Born in 1973 in Manila, the Philippines, where he continues to live and work, Ventura ranks as one of the most acclaimed artists of his generation in Southeast Asia. With their unique combinations of figurative motifs, his paintings and sculptures are now among the most recognizable images of contemporary art in Southeast Asia. His work features a complex layering of images and styles, ranging from hyperrealism to cartoons and graffiti. Ventura takes the layering process in his work as a metaphor for the multifaceted national identity of the Philippines. Over the centuries, the profound influences of various occupying powers – Spain, Japan, and the United States – along with the underlying indigenous culture, have produced a complex and at times uneasy sense of identity. Ventura explores this historical and psychic phenomenon through a dialogue of images evoking East and West, high and low, old and young – seen, for example, in allusions to Old Master paintings or Japanese and American cartoons. He draws our attention to the “second skin” of cultural signifiers that each person carries with him, however unwittingly. Ventura views skin as an expressive surface – written on with tattoos, concealed under layers of imagery, or exploding outwards to reveal an inner world of fantasy and conflict.

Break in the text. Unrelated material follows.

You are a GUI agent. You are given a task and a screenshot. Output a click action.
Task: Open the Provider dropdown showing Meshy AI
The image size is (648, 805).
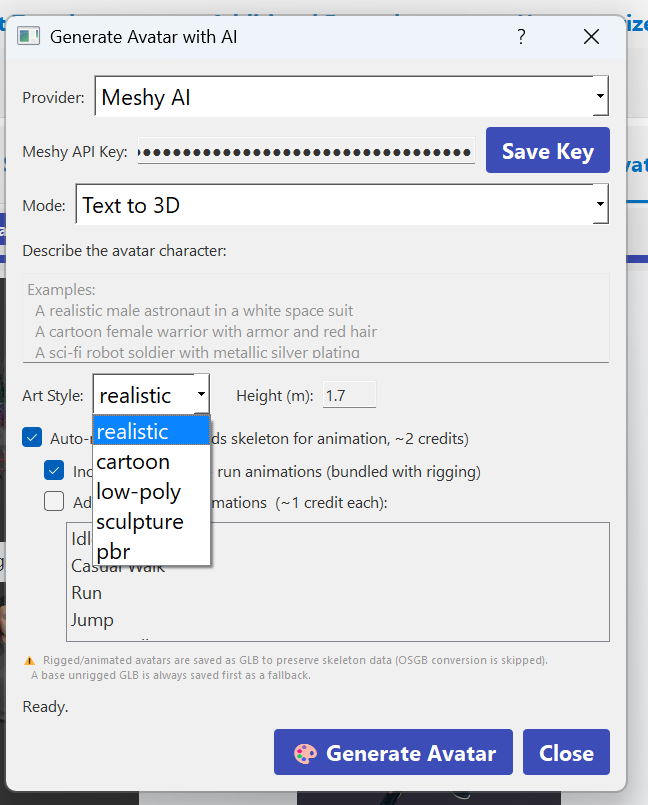352,96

Ventura presented his first US solo exhibition, Metaphysics of Skin, at Tyler Rollins Fine Art in 2009, followed by A Thousand Islands in 2011. Other solo exhibitions of note include: Bulul, Ronald Ventura and the Traditional Art of the Philippines, Museo delle Culture, Lugano, Switzerland (2014); Watching the Watchmen, Vargas Museum, Manila, the Philippines (2012); Recyclables, Singapore Tyler Print Institute, Singapore (2012); and Mapping the Corporeal, National University of Singapore Museum (2008). He has also participated in such group exhibitions as Surreal Versus Surrealism in Contemporary Art, Institut Valencià d’Art Modern, Valencia, Spain (2011); the Nanjing Biennial (2010); and the Prague Biennale (2009).